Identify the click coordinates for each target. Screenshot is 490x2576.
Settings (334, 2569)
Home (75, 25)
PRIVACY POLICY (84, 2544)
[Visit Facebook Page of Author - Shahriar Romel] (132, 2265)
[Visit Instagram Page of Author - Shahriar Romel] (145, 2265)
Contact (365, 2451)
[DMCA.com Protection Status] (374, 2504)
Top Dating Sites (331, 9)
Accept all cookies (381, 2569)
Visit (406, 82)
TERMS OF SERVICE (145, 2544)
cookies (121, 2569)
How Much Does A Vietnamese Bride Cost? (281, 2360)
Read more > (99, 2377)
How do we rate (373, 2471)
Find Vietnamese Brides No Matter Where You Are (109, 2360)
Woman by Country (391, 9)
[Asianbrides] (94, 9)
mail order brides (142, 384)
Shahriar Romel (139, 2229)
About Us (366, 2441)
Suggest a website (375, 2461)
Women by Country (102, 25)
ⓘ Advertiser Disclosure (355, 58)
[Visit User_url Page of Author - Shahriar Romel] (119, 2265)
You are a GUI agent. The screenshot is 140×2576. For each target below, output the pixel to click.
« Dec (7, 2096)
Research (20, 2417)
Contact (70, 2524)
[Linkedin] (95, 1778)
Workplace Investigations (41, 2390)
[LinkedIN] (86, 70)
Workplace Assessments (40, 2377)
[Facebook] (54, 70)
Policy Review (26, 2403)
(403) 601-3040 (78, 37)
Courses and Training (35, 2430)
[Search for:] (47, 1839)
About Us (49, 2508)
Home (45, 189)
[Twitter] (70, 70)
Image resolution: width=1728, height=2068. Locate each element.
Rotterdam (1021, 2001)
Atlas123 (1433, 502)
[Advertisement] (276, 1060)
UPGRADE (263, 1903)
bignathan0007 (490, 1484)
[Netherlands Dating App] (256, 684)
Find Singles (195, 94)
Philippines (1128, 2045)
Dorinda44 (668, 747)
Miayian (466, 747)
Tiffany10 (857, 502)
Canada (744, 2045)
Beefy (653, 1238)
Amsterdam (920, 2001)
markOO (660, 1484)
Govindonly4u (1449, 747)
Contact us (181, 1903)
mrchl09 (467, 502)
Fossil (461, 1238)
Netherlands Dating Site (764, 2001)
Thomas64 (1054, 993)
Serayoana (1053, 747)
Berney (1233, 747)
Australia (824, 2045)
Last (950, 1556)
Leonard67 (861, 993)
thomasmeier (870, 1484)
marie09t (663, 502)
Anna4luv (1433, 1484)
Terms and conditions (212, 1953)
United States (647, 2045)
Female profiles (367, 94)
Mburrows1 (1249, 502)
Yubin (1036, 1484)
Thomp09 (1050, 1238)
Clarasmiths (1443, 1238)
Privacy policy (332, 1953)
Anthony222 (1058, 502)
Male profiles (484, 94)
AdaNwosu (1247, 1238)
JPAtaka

What the task asks:
Copy every line from the material in which the word "Page" can be found.

Task result:
[Visit Facebook Page of Author - Shahriar Romel] (132, 2265)
[Visit Instagram Page of Author - Shahriar Romel] (145, 2265)
[Visit User_url Page of Author - Shahriar Romel] (119, 2265)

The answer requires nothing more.